Since it is stated that this is a multi-tenant application, customers would not (and probably should not be able to) query data of other customers. This makes D the right answer. Moreover, while it said that typically the queries are done on the same day the data is created, this does not exclude the possibility of making queries that range across multiple days or months. With solution B this becomes unpleasant, since you cannot just query year/month since that will return data of all customers for that month. With solution D all queries are easier, since customerID/year/month returns immediately all the data for that customer of that month. Basically, while it is true that both B and D allow for rapid quering of data for a single customer for a single day, B is worse for all queries that want data of more than 1 day.

Anonymous
Jun 19, 2021

"this does not exclude the possibility of making queries " that is additional assumption made the person who is supposed to answer it.

Neha14n
Mar 14, 2021

Typically, the customers will query data generated on the day the data was created.

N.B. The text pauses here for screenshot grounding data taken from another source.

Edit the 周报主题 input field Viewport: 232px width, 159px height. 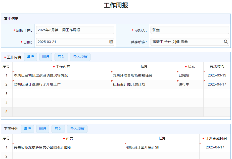[75, 30]
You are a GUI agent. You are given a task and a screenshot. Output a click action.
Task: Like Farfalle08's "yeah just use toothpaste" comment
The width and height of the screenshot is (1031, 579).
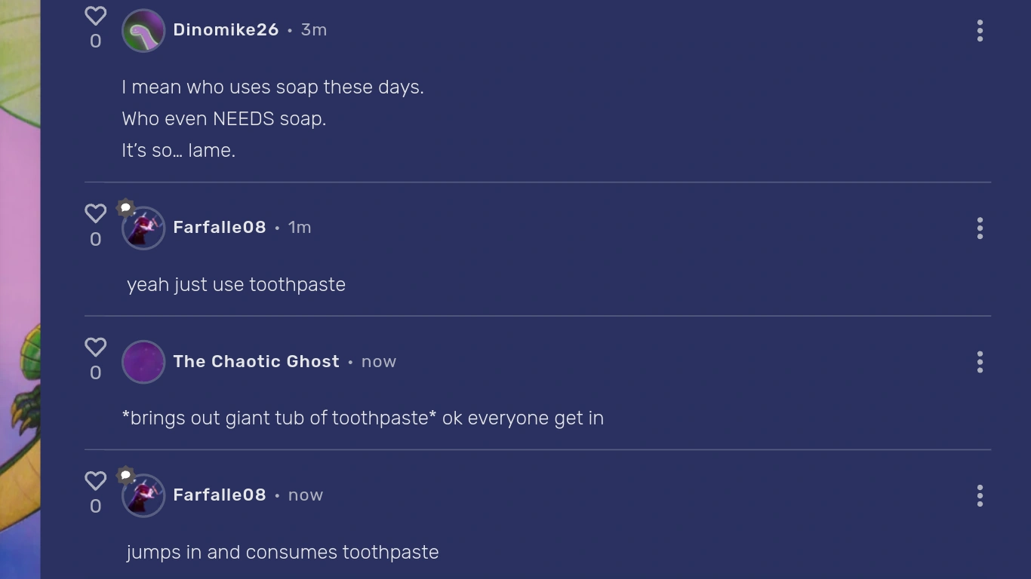[x=95, y=213]
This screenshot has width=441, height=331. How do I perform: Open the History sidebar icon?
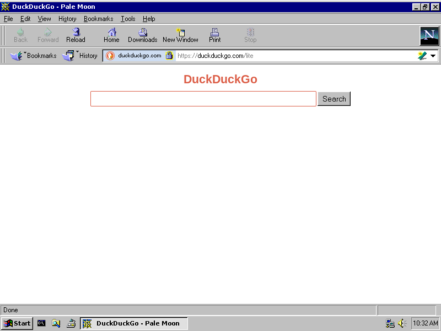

This line clears query will be specific to date not customer. Or else D would be correct answer

DongDuong
Apr 10, 2021

agree, in this case B is more suitable

Kevin89
Apr 8, 2021

The name of the blob follows the following naming convention: resourceId=/SUBSCRIPTIONS/{Subscription Id}/RESOURCEGROUPS/{Resource Group Name}/PROVIDERS/MICROSOFT.CDN/PROFILES/{Profile Name}/ENDPOINTS/{Endpoint Name}/ y={Year}/m={Month}/d={Day}/h={Hour}/m={Minutes}/PT1H.json so it should actually be answer a

Mandar77
Jun 7, 2021

I think, Answer B is correct. This is how you would like to restrict the access. question says, customer will access log information on the same day. So if you organize containers on year - month -day -customer - hour - time way, every customer has to come to day folder of that year and month and go to his container to get logs for the day. If you organize container based on customer - year - month -day - hour - time, every customer has to traverse the long search path to get to day to get the logs. With option B, searching path would be optimum considering requirement

BigMF
Jun 9, 2021

This logic is flawed because the customer still has to traverse a long search path when they drill down into the folder structure. You either traverse it to begin with or later in the drill down.

Marcus1612
Sep 24, 2021

I think the key word is "Multi-tenant". It appears to me that the logs for a single customer need to be under its own branch. D is the right answer

maynard13x8
Apr 9, 2021

Answer is correct. D is wrong because you duplicate year and month folders. It is also worse option because consumers query data of the day so, when you set the name, you already have all the data you are interested in.

Nik71
Mar 23, 2021

confuse between A and B after reviewing https://docs.microsoft.com/en-us/azure/cdn/cdn-azure-diagnostic-logs feels like why we avoid A here.

BigMF
Jun 9, 2021

All of these options are poor in my opinion and therefore hard to choose a “best” option. If it were me, I’d go with this: {CustomerID}/{year}/{month}/{day}/{CustomerID}_{year}{month}{day}{hour}{minute}.csv. This allows a customer to go directly to their folder and drill down quickly to the day they need. It also has the added benefit of the files being named intelligently and not just a “single bit of info”.csv. It also allows for easier maintenance down the road when customers leave by allowing you to easily archive or delete their data simply by archiving or deleting their folder. All that being said, I would go with D because I don’t think it is any slower for a customer to search for their data following that path than any of the others and in fact probably quicker. Also, it would provide easier maintenance down the road.

msn1712
Jun 26, 2021

Why now A be the correct answer? On the link - https://docs.microsoft.com/en-us/azure/cdn/cdn-azure-diagnostic-logs, it's mentioned: The name of the blob follows the following naming convention: resourceId=/SUBSCRIPTIONS/{Subscription Id}/RESOURCEGROUPS/{Resource Group Name}/PROVIDERS/MICROSOFT.CDN/PROFILES/{Profile Name}/ENDPOINTS/{Endpoint Name}/ y={Year}/m={Month}/d={Day}/h={Hour}/m={Minutes}/PT1H.json y={Year}/m={Month}/d={Day}/h={Hour}/m={Minutes}/PT1H.json

J4C7
Aug 30, 2021

what is correct answer i'm confused between B and D?